> [COMPITO SCRITTO]: Prosegui la recensione dell'album Via riportata qui sotto, ripartendo subito dopo la sua ultima frase.

Più lo ascolto, più mi convinco che la chiave di lettura di Via,
quarto album solista di Thalia Zedek dopo la militanza più o meno duratura
in diversi gruppi post-punk come Uzi, Live Skull e i meravigliosi Come, stia tutta
nella sua copertina. Nell'immagine è raffigurata una spiaggia, probabilmente italiana
(la dicitura "Bagno n.13", visibile sulle assi di una malandata cabina spogliatoio,
non lascia molti dubbi), forse affacciata sull'Adriatico. Ma quel che conta, nella
foto, è lo spirito, la malinconia di un autunno pieno di addii, la discrezione
quasi timorosa della luce, e non la nazionalità del litorale. Il quale, mutatis
mutandis, per evocazione sonora e suggestione potrebbe anche essere quello, per
sempre uggioso, crepuscolare e nostalgico (custode, per dirla alla Govoni, delle
"cose tristi dell'amore, le cose tristi delle miserie"), immortalato da Woody
Allen nella Rockaway Beach newyorkese di Radio Days.

> [VOCI DEL DATASET]:
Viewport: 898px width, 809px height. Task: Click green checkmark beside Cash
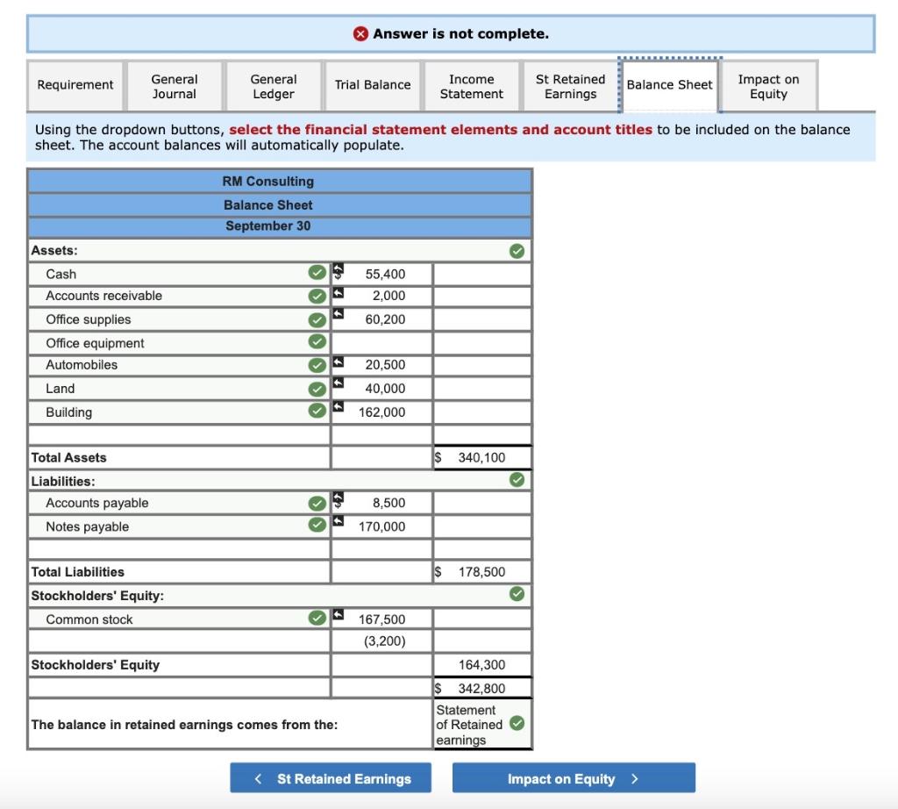point(317,272)
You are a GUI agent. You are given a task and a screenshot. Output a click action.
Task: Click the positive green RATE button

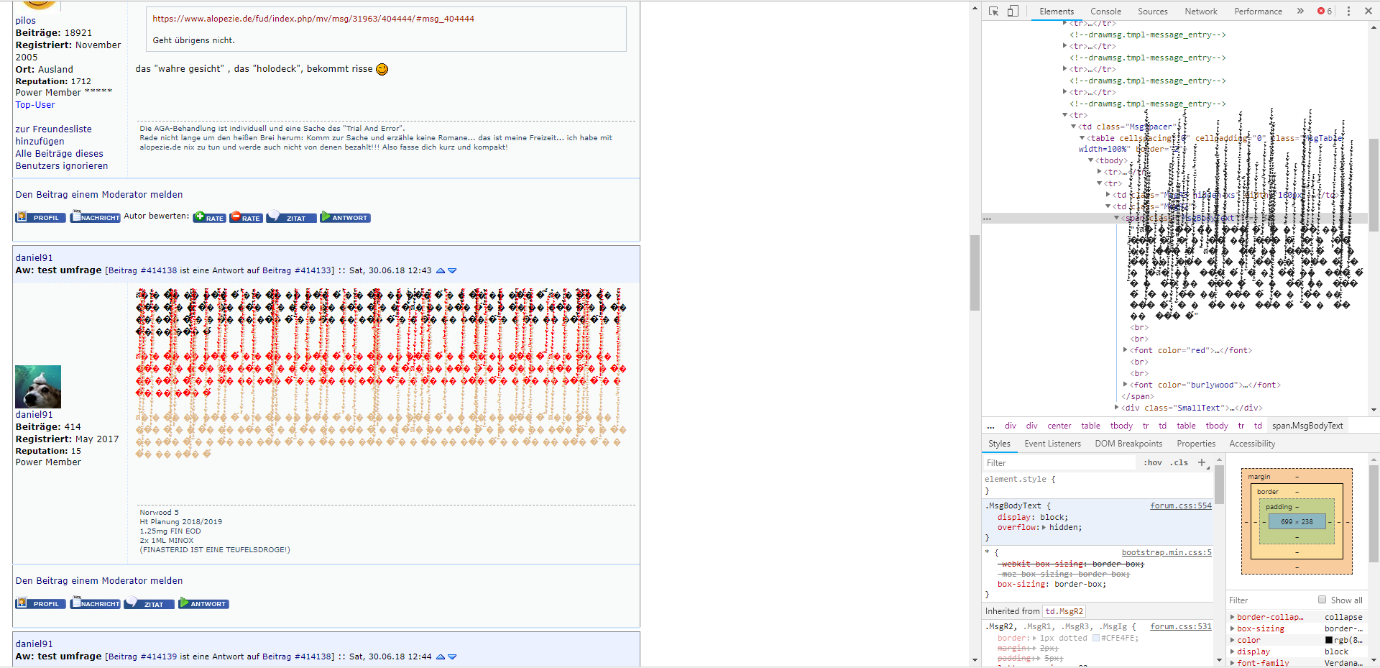coord(209,218)
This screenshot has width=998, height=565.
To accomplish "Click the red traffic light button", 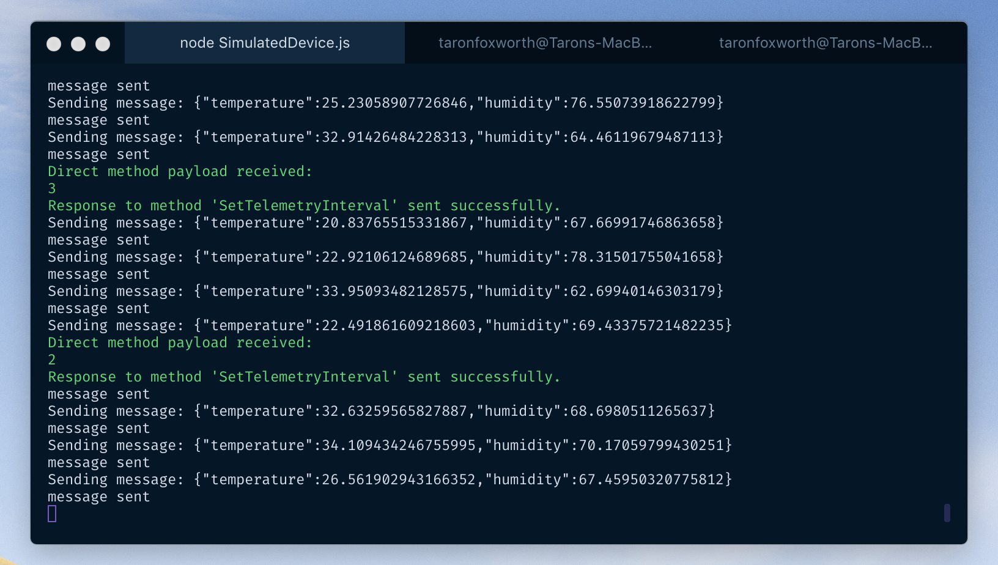I will pos(54,43).
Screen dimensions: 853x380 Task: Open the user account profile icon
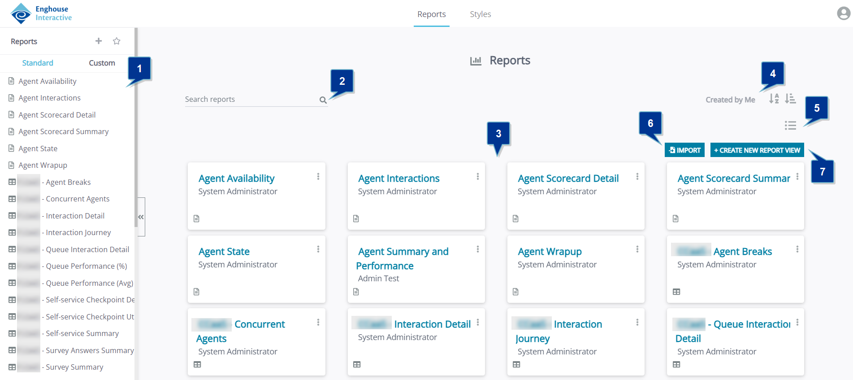point(844,13)
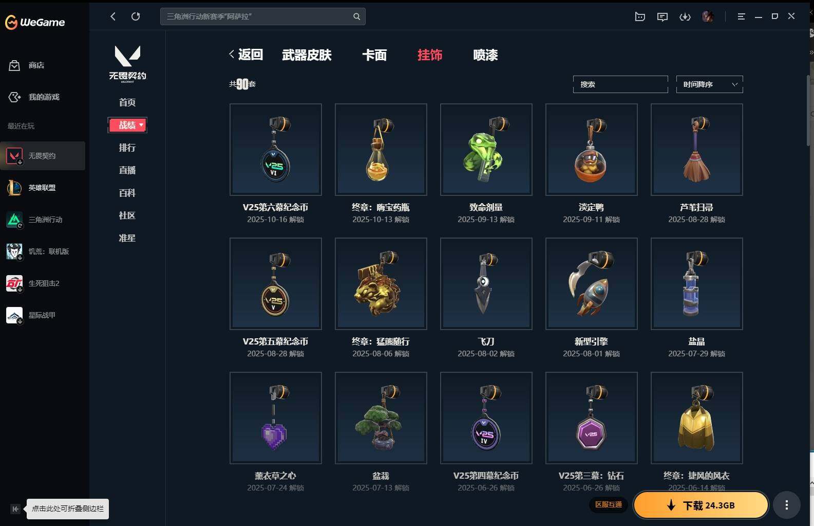The width and height of the screenshot is (814, 526).
Task: Collapse the sidebar with the fold icon
Action: point(15,509)
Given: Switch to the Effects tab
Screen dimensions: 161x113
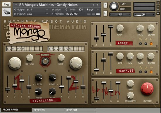Looking at the screenshot, I should pos(48,110).
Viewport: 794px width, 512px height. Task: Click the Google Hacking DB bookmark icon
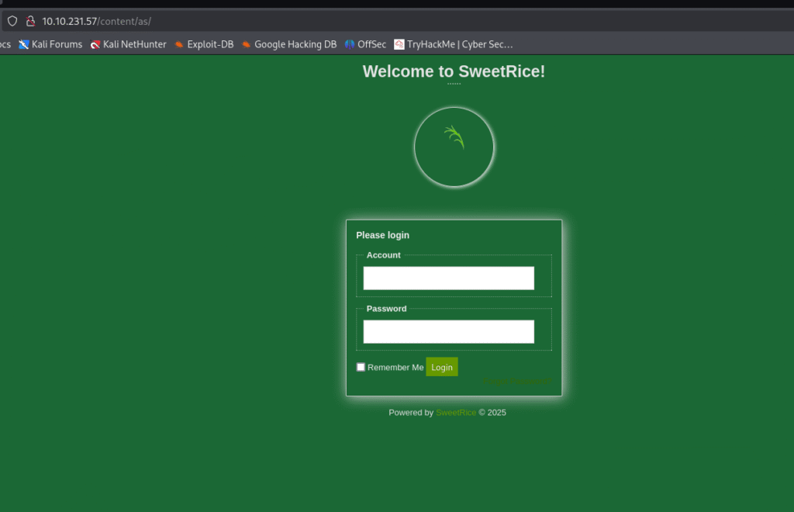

> [RISULTATO DELL'ESERCIZIO]:
Pur rimanendo in
sostanza fedele al suo punk-blues tormentoso e straziato, sulla scia di un affascinante
connubio tra la lordura rockista dei Rolling Stones di Beggars Banquet e l'alienazione
stridente dei Velvet Underground più metropolitani e schizzati, la Zedek ha compiuto
qualche piccolo spostamento di stile in ognuno dei propri album. Così, se Been
Here And Gone (2001) era stato il suo disco più contorto e nevrotico, quasi una
propaggine degli ultimi Sonic Youth, e il successivo Trust
Not Those in Whom Without Some Touch Of Madness il più indie, elicitato
e frammentario, Liars
And Prayers, cinque anni fa, aveva contrassegnato il suo momento più
energico e aggressivo (non necessariamente il migliore). Via riassume
in qualche modo tutte gli incantesimi degli album precedenti per indirizzarli
verso un linguaggio rinnovato, più disteso e apertamente classico rispetto al
passato. Aiutata, come sempre, dalla viola lirica e distorta di David Michael
Curry (Willard Grant Conspiracy) e dal piano dolente di Mel Lederman, nonché dai
tamburi slowcore del nuovo arrivato Dave Bryson (Son Volt), la Zedek confeziona
un set di canzoni forse mai così melodiche, dove trovano spazio la febbre ipnotica
di Neil Young (He Said, bellissima) e il punk-blues
rabbioso e disperato di Winning Hand, la nevrosi
agonizzante di una Go Home imparentata col Nick Cave degli esordi e il
tumulto chitarristico dell'esplosiva Lucky One,
con un finale in crescendo psicotico degno dei Television.
Cruciale è
anche l'inaugurale Walk Away, rarefatta base
country-folk destinata a evolversi in un clash urbano tra Patti Smith e Steve
Wynn, con l'immancabile senso di desolazione e tracollo a sgocciolare da ogni
nota. Questa volta, però, c'è un elemento di contrasto a emergere in ciascuna
canzone, ed è un'inedita impressione di serenità, di speranza e ottimismo, come
se nell'aggrovigliarsi schizofrenico di blues, new-wave e rock'n'roll Thalia Zedek
avesse finalmente trovato il proprio risarcimento interiore, la propria sicurezza
perduta. Basta poco, in fondo, magari la sensazione di pace derivante dai contorni
incerti di una strada fatta di piastrelle logorate, l'odore saturo della sabbia
bagnata, l'orizzonte incerto dell'acqua, l'aria salmastra e il cielo ingrigito
di un giorno qualsiasi, di fronte al mare d'inverno. Per quanto flebile, è una
luce in fondo al tunnel della pochezza dei giorni, e per lo spazio di un disco
è un sollievo abbandonarvisi.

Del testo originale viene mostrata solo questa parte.